━━━━━ TEXT

Lake Sediments + Daphnia
In 2002 I was very fortunate to participate in research with Dr. Peter Schulze of Austin College on the effects of suspended sediments put into the lake by human activities affect the distribution and abundance of Lake Texoma Daphnia. This was one of my first forays into how human activities can influence aquatic ecosystems, which I am still interested in today with my work on endangered Eurycea salamanders. Natural land erosion upstream of lakes release tiny particles of sediment that enter the lake during rainfall events and remain suspended in the water, which can turn very clear water murky – or “turbid”. Construction and agricultural activities of humans exacerbate the speed and magnitude of this erosion, which can lead to increased turbidity in upstream portions of lakes which eventually settle to the bottom in downstream portions.
Daphnia are a type of zooplankton that feed on tiny aquatic phytoplankton species, and lab research shows that suspended sediments may interfere with the ability of some Daphnia species to feed. This means that suspended sediments could make some Daphnia species less competitive in turbid water, effectively excluding them from turbid portions of lakes. Because Daphnia are important food sources for many invertebrate and fish species higher up the food chain, it is very important to understand how suspended sediments affect their distributions.
I spent most of the summer of 2002 in the laboratory counting and identifying different species of zooplankton collected from Lake Texoma. Here is a summary of what we found, and the results of our research were published in 2006 in the journal Freshwater Biology. Click here to download a PDF.
1. We measured the abundance and eggs per female of four Daphnia species in turbid and relatively clear regions of Lake Texoma (Oklahoma-Texas, U.S.A.) on 12 dates over the course of 5 years.

━━━━━━━━━━

THINGS TO DO =
1. Repeat the part of the Daphnia text starting with "Daphnia are a" and going on through "affect their distributions.".
2. Go on with the text on lake sediments and Daphnia from the point where it stops.
The material that follows comes from a different source than the Daphnia text.

━━━━━ EXCERPTED RECORDS

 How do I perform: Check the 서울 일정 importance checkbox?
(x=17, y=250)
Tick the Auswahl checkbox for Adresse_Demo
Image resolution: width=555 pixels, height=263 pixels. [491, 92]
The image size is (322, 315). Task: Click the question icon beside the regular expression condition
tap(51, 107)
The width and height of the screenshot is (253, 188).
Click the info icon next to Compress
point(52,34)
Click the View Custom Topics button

━━━━━━━━━━
━━━━━ EXCERPTED RECORDS

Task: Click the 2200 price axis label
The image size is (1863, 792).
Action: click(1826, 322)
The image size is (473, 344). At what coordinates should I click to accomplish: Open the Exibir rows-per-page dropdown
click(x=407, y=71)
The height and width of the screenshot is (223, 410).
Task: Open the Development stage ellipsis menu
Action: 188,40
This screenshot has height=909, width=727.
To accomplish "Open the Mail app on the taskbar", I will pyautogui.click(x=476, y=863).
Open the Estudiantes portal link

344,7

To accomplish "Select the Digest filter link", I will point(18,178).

━━━━━━━━━━

OUTPUTS FOR THE TASKS =
1.
Daphnia are a type of zooplankton that feed on tiny aquatic phytoplankton species, and lab research shows that suspended sediments may interfere with the ability of some Daphnia species to feed. This means that suspended sediments could make some Daphnia species less competitive in turbid water, effectively excluding them from turbid portions of lakes. Because Daphnia are important food sources for many invertebrate and fish species higher up the food chain, it is very important to understand how suspended sediments affect their distributions.

2.
2. Two species, Daphnia lumholtzi and Daphnia parvula, occurred and reproduced in turbid locations, but two other species, Daphnia mendotae and Daphnia pulicaria, occurred almost exclusively in relatively clear conditions.
3. To test the hypothesis that interference with foraging excludes clear-water Daphnia species from turbid locations, we incubated adult D. mendotae at both a clear and a turbid site. In three successive experiments D. mendotae individuals incubated at the turbid site carried as many or more eggs than individuals incubated at the clear site.
In short, our data plus a review of the literature demonstrates that Daphnia have species-specific responses to turbid circumstances; some species routinely occur in turbid conditions but others are restricted to clear-water environments. We were left with two broad questions to address in future research: (i) Why do some Daphnia species, but not others, thrive in turbid circumstances? (ii) To what extent does the composition of suspended material vary in nature, and how do any such differences in that composition affect zooplankton or other aquatic organisms?